Basic aspects of the background of gravitational waves and its mathematical characterization are reviewed. The spectral energy density parameter $Ω(f)$, commonly used as a quantifier of the background, is derived for an ensemble of many identical sources emitting at different times and locations. For such an ensemble, $Ω(f)$ is generalized to account for the duration of the signals and of the observation, so that one can distinguish the resolvable and unresolvable parts of the background. The unresolvable part, often called confusion noise or stochastic background, is made by signals that cannot be either individually identified or subtracted out of the data. To account for the resolvability of the background, the overlap function is introduced. This function is a generalization of the duty cycle, which has been commonly used in the literature, in some cases leading to incorrect results. The spectra produced by binary systems (stellar binaries and massive black hole binaries) are presented over the frequencies of all existing and planned detectors. A semi-analytical formula for $Ω(f)$ is derived in the case of stellar binaries (containing white dwarfs, neutron stars or stellar-mass black holes). Besides a realistic expectation of the level of background, upper and lower limits are given, to account for the uncertainties in some astrophysical parameters such as binary coalescence rates. One interesting result concerns all current and planned ground-based detectors (including the Einstein Telescope). In their frequency range, the background of binaries is resolvable and only sporadically present. In other words, there is no stochastic background of binaries for ground-based detectors.

Figures (16)

• Figure 1: Penrose diagram of a universe described by the metric (\ref{['eq:metric']}). The straight black line crossing $z=0$ and $z=z_{\text{max}}$ contains all the gravitons that we observe today.
• Figure 2: Redshift versus observed frequency. The spectral function of the total background of a certain ensemble has support only within the shaded area.

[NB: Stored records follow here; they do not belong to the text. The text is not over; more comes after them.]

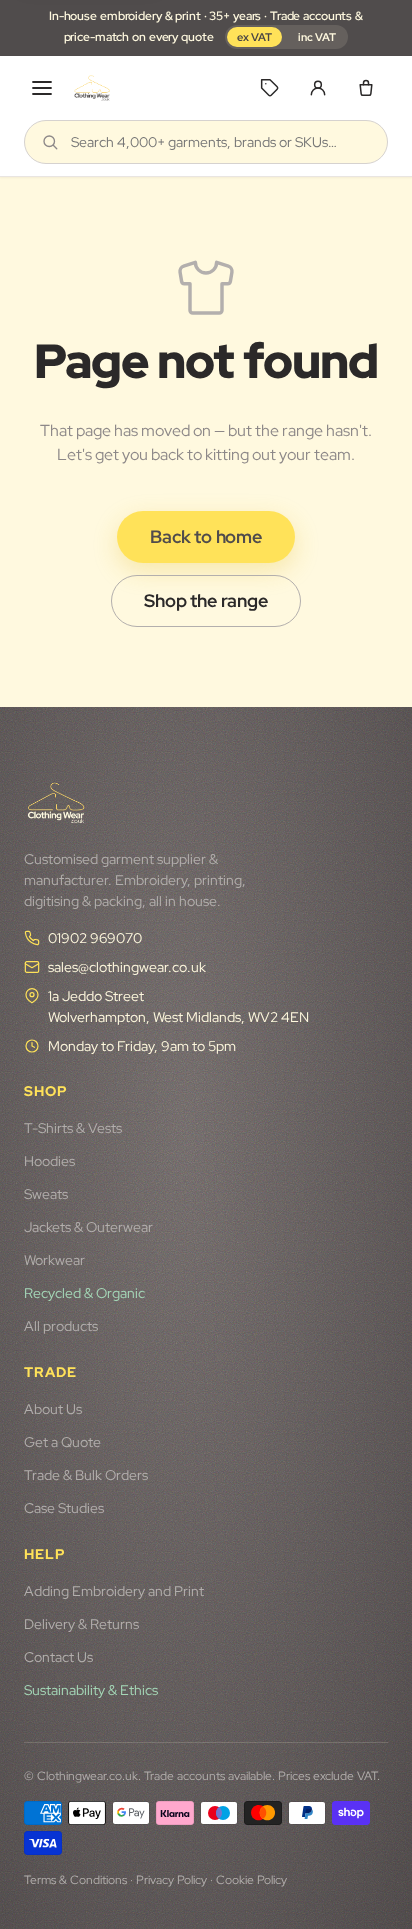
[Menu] (42, 88)
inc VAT (317, 37)
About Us (53, 1409)
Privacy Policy (171, 1880)
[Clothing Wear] (92, 88)
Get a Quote (62, 1442)
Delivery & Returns (81, 1624)
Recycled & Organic (84, 1293)
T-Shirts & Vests (73, 1128)
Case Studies (64, 1508)
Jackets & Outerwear (88, 1227)
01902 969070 (95, 938)
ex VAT (254, 37)
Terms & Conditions (75, 1880)
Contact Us (58, 1657)
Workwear (54, 1260)
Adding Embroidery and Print (114, 1591)
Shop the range (205, 600)
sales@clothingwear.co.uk (127, 967)
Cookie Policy (251, 1880)
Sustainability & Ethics (91, 1690)
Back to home (206, 536)
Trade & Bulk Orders (86, 1475)
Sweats (46, 1194)
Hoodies (49, 1161)
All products (61, 1326)
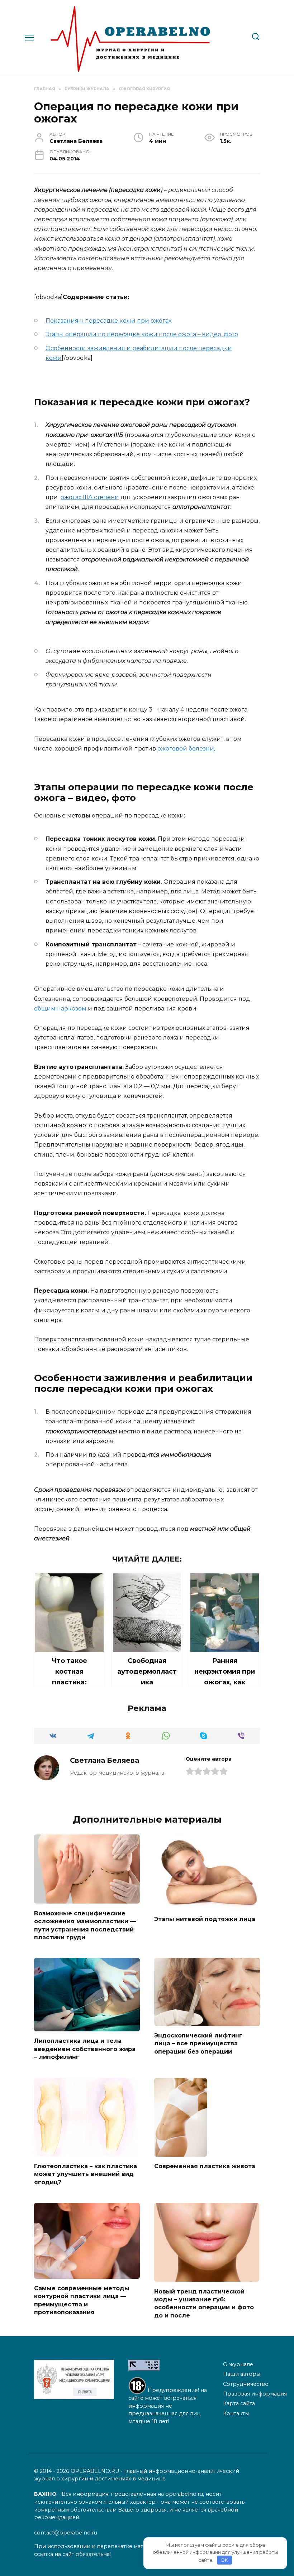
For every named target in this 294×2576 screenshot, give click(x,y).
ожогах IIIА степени (90, 497)
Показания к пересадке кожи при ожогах (108, 320)
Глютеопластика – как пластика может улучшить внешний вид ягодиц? (85, 2174)
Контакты (236, 2413)
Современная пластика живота (204, 2166)
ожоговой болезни (185, 748)
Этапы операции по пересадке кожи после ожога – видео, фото (142, 334)
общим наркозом (60, 1008)
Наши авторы (241, 2374)
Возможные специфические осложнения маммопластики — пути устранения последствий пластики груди (85, 1925)
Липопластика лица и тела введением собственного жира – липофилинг (85, 2048)
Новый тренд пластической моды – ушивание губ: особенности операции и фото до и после (204, 2303)
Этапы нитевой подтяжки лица (204, 1919)
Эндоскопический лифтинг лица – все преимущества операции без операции (198, 2043)
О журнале (238, 2364)
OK (224, 2560)
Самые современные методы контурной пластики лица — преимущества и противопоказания (81, 2300)
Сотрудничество (246, 2384)
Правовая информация (255, 2394)
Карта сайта (239, 2403)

• Figure 3: Observed frequency versus time. Each line represents the evolution of one signal (like the one produced by a binary). Closer signals, as well as the superposition of many signals, are plotted darker than distant individual signals. Three frequency bins are distinguished: in $(\Delta f)_1$ the total background is completely resolvable, in $(\Delta f)_2$ there is an unresolvable part and a dominating resolvable part, and in $(\Delta f)_3$ there is a dominating unresolvable part and a resolvable part.
• Figure 4: Redshift versus observed frequency. Each horizontal line contains the possible observed frequencies of a signal. The light-shaded (dark-shaded) area represents the resolvable (unresolvable) part of the background. The redshift functions $z_{\text{low}}(f)$, $\overline{z}(f,\Delta f,\mathcal{N}_0)$, and $z_{\text{upp}}(f)$ are shown with dashed, dotted, and solid lines, respectively. The frequencies $f_{\text{p,min}}$ and $f_{\text{p,max}}$ delimit the interval where the unresolvable part is present. The frequencies $f_{\text{d,min}}$ and $f_{\text{d,max}}$ delimit the interval where the unresolvable part dominates.
• Figure 5: Spectral function of the total background versus observed frequency. The contributions of the different ensembles are calculated with the most likely values of masses and coalescence rates. No restrictions in the duration of the signals are assumed in this plot, which means that also very short and sporadic signals are taken into account. As discussed in the text, the spectral function in such circumstances should not be compared to the sensitivity curves of a detector.